Way back in October I noticed this WHATWG HTML bug (26942) where someone asked why do these examples of <html>
lack the lang
attribute?
I thought the answer from Hixie was a bit dismissive and not based on any data or real-world benefits of use, particularly in the context of screen readers:
Why not? Realistically, few people include it. It just means the language is unknown.
At the time, I could not get the latest archive to download from WebDevData.org (though that has changed, see below), so I fell back to asking for help on why the lang
attribute is valuable.
How the lang
Attribute on <html>
Is Used
I got lots of good bits of feedback, which I collected into a Storify. I've distilled all that great information to these key points:
- VoiceOver on iOS uses the attribute to auto-switche voices.
- VoiceOver can speak a particular language using a different accent when specified.
- Leaving out the
lang
attribute may require the user to manually switch to the correct language for proper pronunciation.

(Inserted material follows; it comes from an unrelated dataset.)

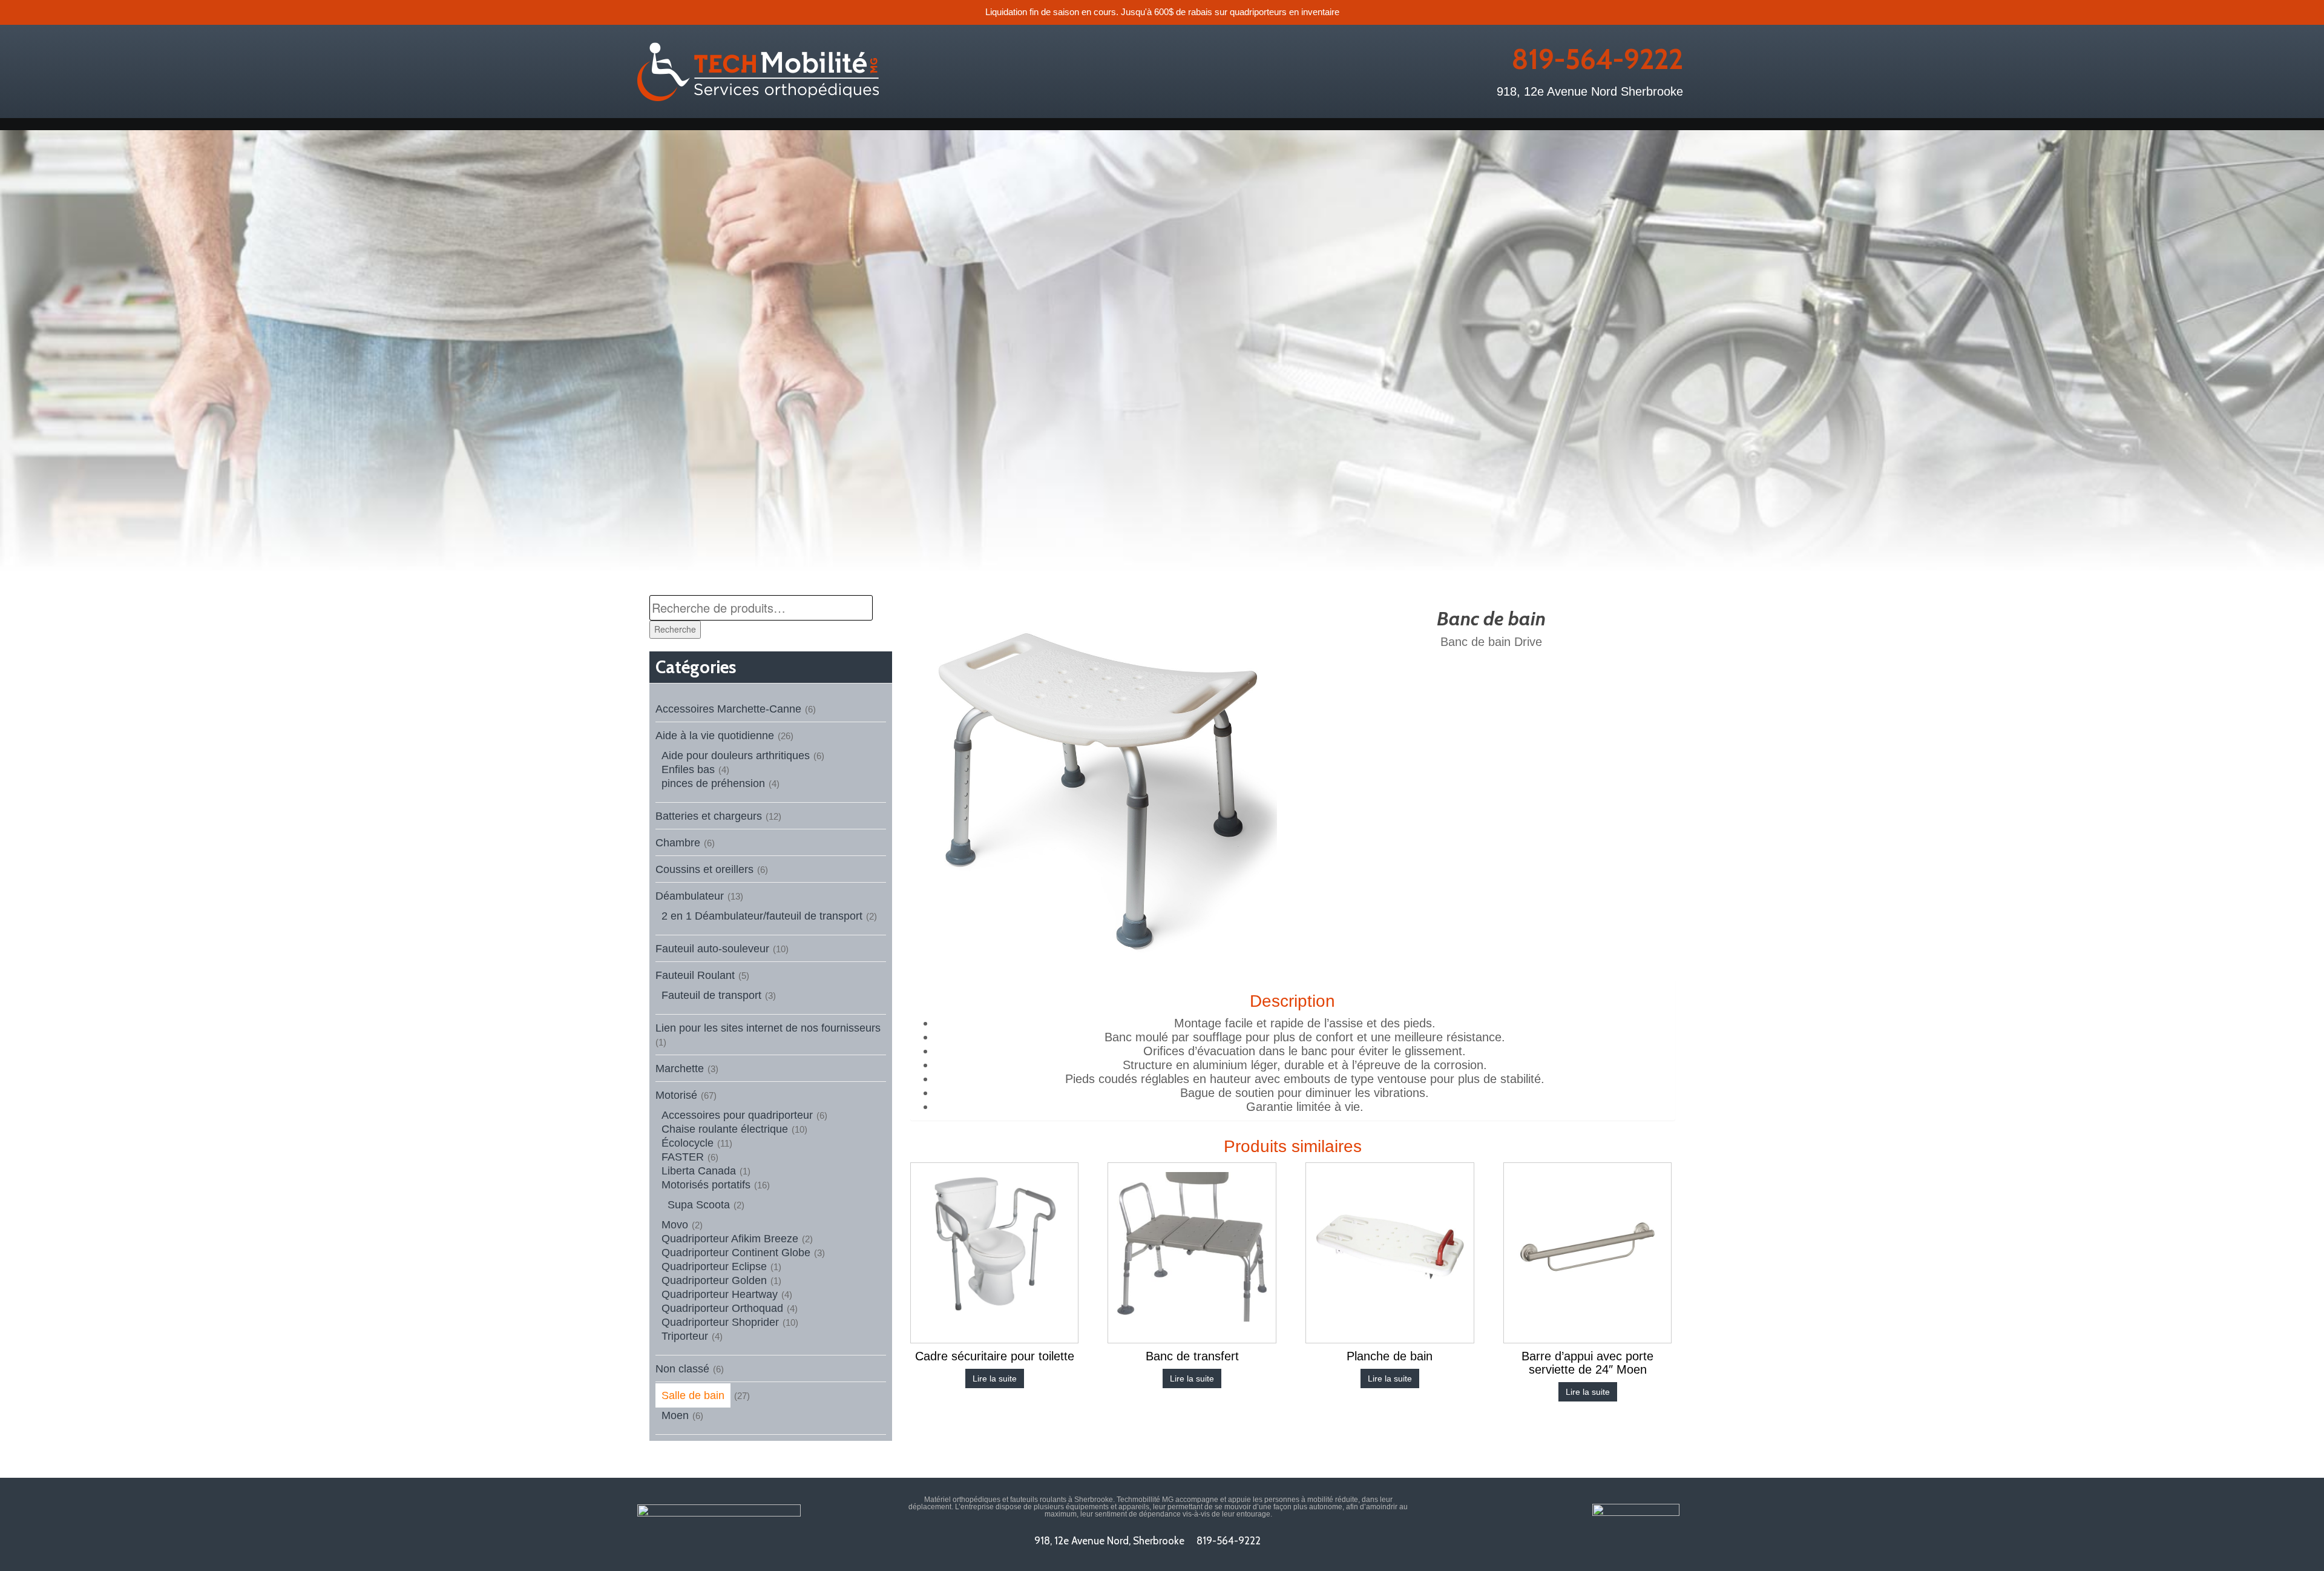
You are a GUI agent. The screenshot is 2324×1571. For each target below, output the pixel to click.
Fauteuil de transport (711, 995)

- JAWS uses it to load the correct phonetic engine / phonologic dictionary — Handy for sites with multiple languages.
- NVDA (Windows) uses it in the same way as VoiceOver and JAWS.
- When used in HTML that is used to form an ePub or Apple iBooks document, it affects how VoiceOver will read the book.
- Firefox, IE10, and Safari (as of a year ago) only support CSS
hyphens: auto
when the lang
attribute is set (not from Twitter; source).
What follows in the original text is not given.